Research Projects

Dr. Lignell’s research group studies turbulent reacting flows using computer simulation. Primary areas of interest include modeling turbulent nonpremixed combustion, soot formation and transport, flame extinction and reignition processes, and multi-phase flows. Simulation techniques include direct numerical simulation, one dimensional turbulence modeling (ODT), large-eddy simulation (LES), and a new technique under development, autonomous microstructure evolution (AME). Samples of previous and ongoing research results are highlighted below.


HiPS

HiPS

The Hierarchical Parcel Swapping (HiPS) model is a minimal model of turbulent mixing. It is formulated as a binary tree with levels defining a progression of smaller length and time scales that follow inertial-range turbulent scaling. Fluid parcels reside at the base of the tree. Mixing is modeled by instantaneous, stochastic eddy events implemented by swapping subtrees at different levels and using different base nodes. The model has shown remarkable agreement with fundamental turbulent mixing phenomenology, and can be used as a standalone tool or as a subgrid model in three-dimensional simulations.

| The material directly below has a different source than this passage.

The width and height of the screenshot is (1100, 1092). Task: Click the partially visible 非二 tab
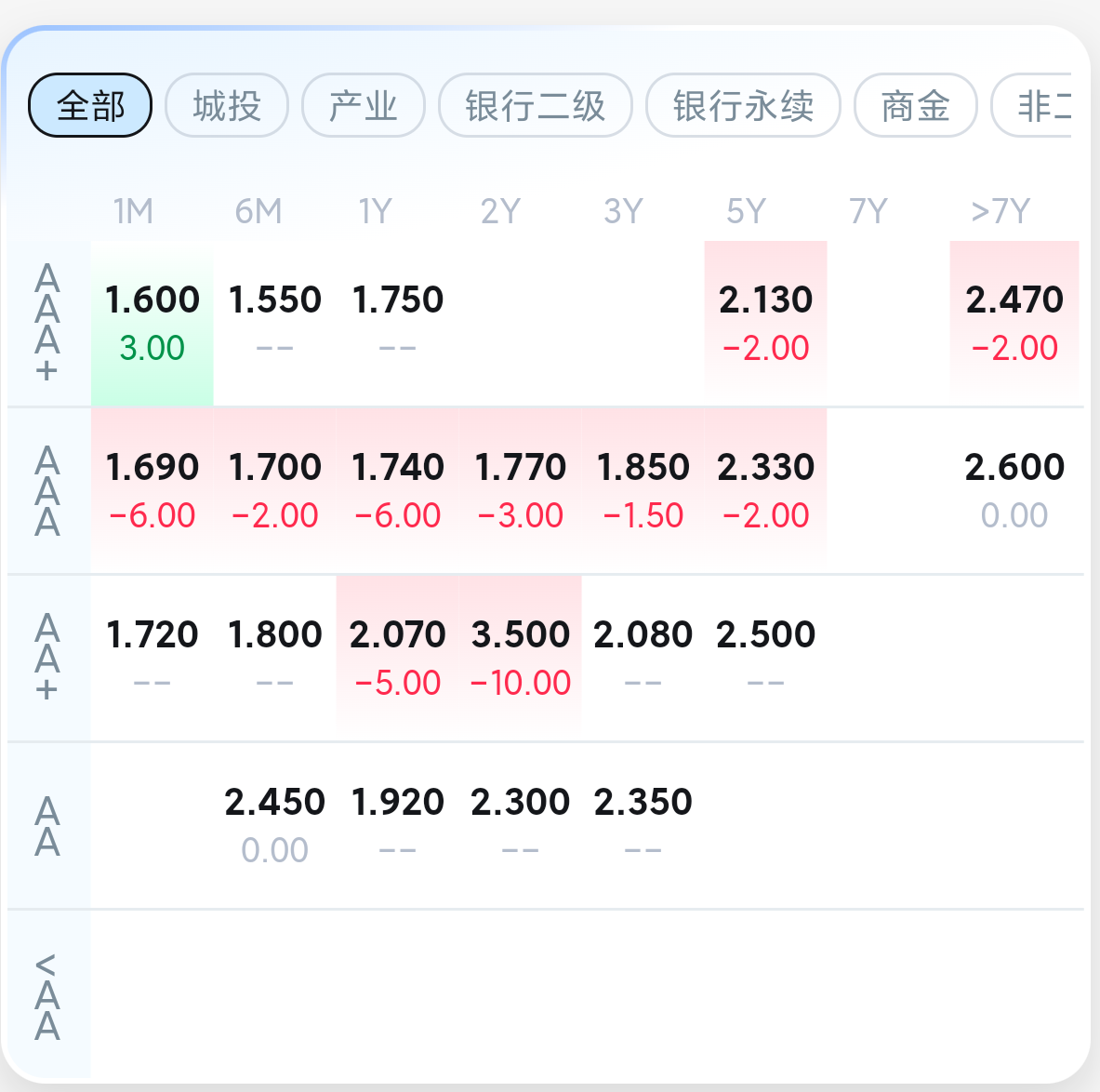click(1031, 105)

The movie shows a HiPS tree illustrating the eddy events as subtree swaps. The parcels at the bottom of the tree are shaded by their resulting mixed state as the flow evolves from a step function in scalar value to fully mixing.

ODT

ODT

Full resolution of three-dimensional turbulence fields is very costly from a computational viewpoint. The ODT model fully resolves a flow field along a notional line-of-sight. Turbulent advection is simulated through stochastic eddy events that are implemented through grid rearrangements via triplet maps. These eddy events occur with a given size, location, and frequency that depends on the evolution of the velocity field itself, in a way that mimimics that turbulent energy cascade.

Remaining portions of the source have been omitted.